**What to work on:** Please restate the entries in the stretch from the line containing "Screen dimensions: 800x500" through the line containing "click(x=1439, y=810)", replacing "Participants" with "Attendees" and leaving everything else unchanged.

__________

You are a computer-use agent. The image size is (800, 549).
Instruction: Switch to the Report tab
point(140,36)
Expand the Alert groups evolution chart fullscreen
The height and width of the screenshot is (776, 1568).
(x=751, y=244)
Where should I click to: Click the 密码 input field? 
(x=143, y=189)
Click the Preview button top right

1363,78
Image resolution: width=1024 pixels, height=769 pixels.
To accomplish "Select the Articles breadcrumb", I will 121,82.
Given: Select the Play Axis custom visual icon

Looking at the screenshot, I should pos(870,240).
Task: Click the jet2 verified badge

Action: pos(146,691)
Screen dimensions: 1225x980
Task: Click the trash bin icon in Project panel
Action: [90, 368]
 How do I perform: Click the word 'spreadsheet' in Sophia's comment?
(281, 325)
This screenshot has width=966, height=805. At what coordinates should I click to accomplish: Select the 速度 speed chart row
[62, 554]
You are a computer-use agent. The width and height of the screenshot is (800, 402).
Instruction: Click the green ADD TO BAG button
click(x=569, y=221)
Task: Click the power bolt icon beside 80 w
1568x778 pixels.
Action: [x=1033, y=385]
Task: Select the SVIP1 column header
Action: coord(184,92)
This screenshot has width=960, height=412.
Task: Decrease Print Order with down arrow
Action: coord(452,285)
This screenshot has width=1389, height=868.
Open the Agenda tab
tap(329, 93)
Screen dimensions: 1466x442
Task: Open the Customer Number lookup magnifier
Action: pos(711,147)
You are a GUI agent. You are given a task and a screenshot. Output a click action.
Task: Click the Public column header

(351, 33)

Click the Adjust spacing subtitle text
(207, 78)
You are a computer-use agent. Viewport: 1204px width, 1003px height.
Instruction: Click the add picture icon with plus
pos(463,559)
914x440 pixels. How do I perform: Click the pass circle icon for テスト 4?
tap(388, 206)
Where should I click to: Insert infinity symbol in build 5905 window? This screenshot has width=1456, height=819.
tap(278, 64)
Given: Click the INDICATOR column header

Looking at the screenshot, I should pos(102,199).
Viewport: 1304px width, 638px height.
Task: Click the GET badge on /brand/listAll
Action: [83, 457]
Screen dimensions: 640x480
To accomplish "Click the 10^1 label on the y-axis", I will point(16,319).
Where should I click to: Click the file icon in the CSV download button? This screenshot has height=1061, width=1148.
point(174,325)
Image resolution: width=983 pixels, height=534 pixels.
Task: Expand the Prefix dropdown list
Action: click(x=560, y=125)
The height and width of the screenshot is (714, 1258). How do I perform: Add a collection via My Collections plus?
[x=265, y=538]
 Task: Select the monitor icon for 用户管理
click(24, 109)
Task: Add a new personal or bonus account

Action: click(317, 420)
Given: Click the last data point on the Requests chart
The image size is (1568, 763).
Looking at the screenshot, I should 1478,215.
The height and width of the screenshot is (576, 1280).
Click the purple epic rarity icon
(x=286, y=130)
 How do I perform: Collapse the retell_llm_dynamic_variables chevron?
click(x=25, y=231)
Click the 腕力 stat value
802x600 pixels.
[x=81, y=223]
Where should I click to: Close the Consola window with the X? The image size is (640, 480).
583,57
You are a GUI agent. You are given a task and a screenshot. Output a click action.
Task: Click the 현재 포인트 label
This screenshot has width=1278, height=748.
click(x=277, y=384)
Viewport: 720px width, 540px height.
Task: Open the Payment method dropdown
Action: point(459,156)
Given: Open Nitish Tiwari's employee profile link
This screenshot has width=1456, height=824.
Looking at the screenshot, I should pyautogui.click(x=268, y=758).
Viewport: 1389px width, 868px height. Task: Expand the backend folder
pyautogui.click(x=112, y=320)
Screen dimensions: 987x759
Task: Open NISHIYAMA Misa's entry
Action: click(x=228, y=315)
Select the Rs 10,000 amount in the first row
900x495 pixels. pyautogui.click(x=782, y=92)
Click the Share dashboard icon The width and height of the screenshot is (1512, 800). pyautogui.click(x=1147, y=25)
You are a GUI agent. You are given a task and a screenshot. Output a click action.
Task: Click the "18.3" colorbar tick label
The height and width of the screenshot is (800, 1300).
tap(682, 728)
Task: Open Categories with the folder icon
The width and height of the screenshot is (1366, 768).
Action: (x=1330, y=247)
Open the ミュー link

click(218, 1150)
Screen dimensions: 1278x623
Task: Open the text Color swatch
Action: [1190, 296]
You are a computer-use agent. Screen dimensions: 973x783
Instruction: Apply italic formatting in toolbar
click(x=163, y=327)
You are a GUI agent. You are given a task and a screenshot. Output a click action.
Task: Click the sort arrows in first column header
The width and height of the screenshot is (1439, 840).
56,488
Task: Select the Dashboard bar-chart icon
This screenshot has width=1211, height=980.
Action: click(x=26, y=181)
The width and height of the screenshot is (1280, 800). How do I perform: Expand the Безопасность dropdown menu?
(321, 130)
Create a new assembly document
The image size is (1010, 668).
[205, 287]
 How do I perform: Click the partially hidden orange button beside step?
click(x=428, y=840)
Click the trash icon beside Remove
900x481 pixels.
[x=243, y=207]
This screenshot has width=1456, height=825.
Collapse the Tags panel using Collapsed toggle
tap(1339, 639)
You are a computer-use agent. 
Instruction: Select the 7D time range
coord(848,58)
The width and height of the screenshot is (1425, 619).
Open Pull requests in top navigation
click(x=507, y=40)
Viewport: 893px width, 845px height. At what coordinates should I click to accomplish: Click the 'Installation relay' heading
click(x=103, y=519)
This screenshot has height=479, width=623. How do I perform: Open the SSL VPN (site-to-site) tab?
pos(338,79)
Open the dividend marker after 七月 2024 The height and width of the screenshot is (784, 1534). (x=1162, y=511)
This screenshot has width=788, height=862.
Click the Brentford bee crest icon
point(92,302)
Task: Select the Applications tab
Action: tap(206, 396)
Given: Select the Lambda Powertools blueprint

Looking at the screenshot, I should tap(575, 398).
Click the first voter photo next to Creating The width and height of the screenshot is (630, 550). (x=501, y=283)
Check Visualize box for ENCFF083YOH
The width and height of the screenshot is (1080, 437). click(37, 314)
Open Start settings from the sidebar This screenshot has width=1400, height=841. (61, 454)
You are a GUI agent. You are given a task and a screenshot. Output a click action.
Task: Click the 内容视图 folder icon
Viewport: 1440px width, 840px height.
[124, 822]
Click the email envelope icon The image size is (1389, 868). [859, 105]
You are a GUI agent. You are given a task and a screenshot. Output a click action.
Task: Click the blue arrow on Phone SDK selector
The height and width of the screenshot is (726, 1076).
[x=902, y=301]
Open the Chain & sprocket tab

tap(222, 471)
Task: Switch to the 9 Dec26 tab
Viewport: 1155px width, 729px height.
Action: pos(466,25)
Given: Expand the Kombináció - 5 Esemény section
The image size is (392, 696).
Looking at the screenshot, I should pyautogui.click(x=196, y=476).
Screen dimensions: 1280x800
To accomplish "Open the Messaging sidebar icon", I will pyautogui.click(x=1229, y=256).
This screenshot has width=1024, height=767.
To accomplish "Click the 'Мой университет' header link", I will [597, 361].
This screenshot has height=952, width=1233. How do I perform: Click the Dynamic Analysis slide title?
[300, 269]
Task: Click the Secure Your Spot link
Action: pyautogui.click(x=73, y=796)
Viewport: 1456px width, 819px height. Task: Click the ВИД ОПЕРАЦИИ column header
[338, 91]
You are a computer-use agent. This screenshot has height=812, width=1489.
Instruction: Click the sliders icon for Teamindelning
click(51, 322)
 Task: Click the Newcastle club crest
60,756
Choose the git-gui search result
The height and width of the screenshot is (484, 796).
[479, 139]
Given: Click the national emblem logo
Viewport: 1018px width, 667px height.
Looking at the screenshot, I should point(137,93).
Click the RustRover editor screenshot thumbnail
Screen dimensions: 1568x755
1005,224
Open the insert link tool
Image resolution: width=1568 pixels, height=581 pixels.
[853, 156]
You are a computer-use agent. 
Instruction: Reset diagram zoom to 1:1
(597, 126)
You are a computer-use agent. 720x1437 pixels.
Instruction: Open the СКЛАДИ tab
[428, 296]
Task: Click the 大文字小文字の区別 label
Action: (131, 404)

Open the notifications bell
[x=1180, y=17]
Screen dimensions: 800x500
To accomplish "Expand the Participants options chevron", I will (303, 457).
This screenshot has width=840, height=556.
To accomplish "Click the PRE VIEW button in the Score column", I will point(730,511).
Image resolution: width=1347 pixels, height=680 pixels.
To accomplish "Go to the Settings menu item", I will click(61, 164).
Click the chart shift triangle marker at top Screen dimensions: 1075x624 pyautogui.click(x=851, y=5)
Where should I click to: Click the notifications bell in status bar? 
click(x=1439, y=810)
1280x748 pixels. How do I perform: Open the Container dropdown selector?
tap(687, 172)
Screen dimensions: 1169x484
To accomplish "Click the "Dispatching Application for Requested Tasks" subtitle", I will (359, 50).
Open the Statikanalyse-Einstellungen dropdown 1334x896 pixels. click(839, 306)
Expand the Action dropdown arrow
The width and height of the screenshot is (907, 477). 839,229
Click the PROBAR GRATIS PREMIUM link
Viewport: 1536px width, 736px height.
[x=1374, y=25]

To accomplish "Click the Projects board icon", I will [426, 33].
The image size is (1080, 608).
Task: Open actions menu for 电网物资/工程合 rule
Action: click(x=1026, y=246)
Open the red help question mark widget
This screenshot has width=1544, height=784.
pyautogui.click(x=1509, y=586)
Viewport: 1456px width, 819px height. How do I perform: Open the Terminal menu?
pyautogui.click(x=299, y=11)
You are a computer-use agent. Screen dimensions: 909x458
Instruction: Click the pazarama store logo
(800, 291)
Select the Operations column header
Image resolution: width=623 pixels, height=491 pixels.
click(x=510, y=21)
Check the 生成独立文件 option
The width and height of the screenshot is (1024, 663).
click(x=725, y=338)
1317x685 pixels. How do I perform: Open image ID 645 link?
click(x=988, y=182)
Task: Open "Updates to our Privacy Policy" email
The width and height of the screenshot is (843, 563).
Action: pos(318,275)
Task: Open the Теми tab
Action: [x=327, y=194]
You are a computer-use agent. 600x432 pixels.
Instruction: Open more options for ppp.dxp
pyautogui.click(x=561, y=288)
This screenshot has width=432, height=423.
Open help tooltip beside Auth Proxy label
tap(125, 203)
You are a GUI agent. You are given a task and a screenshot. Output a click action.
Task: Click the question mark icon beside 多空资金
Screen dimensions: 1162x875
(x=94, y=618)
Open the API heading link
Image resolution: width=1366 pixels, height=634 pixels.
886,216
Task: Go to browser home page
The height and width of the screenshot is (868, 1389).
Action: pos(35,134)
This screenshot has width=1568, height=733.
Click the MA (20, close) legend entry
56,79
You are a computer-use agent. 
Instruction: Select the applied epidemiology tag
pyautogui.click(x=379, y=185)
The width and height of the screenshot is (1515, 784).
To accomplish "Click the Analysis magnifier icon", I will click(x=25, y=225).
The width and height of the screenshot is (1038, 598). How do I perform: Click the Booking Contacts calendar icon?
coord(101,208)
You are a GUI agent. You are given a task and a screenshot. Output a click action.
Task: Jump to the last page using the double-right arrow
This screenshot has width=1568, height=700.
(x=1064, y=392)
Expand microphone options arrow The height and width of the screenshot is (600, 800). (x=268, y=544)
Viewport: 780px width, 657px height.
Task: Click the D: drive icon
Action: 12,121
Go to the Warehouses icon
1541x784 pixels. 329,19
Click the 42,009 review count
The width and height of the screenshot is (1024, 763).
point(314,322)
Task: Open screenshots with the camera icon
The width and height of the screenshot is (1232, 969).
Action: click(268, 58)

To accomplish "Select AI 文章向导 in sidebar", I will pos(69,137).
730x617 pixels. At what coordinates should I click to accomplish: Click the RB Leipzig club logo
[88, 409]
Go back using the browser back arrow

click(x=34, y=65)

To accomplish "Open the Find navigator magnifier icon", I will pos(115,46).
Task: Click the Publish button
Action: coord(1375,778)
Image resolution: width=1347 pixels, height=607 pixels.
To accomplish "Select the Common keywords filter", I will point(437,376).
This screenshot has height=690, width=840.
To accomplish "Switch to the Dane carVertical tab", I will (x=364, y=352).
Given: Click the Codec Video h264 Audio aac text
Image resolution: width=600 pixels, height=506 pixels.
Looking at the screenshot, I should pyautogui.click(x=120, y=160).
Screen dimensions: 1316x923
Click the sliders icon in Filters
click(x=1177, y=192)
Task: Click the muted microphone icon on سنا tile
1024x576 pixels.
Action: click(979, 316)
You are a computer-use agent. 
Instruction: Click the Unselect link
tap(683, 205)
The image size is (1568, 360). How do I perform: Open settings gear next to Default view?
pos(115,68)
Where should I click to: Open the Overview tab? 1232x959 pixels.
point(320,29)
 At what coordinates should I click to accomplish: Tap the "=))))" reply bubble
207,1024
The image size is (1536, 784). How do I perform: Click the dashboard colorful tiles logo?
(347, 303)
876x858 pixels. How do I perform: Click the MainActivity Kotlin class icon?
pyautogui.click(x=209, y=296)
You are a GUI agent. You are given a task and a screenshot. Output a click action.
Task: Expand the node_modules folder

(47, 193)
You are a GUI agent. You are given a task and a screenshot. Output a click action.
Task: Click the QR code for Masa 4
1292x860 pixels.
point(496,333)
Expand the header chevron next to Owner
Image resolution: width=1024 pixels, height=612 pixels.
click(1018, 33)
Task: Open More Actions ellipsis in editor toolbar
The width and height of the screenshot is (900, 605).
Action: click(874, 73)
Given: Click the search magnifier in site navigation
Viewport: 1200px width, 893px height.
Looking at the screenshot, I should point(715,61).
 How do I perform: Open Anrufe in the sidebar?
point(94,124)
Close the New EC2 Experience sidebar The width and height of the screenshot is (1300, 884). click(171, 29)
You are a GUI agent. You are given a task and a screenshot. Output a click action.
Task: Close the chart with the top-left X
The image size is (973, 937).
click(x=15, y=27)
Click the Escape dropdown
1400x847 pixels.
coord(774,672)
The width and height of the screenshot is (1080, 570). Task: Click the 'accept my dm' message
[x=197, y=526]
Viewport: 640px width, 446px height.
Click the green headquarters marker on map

__________

**Solution:**
Screen dimensions: 800x500
To accomplish "Expand the Attendees options chevron", I will (303, 457).
This screenshot has width=840, height=556.
To accomplish "Click the PRE VIEW button in the Score column", I will point(730,511).
Image resolution: width=1347 pixels, height=680 pixels.
To accomplish "Go to the Settings menu item", I will click(61, 164).
Click the chart shift triangle marker at top Screen dimensions: 1075x624 pyautogui.click(x=851, y=5)
Where should I click to: Click the notifications bell in status bar? 
click(x=1439, y=810)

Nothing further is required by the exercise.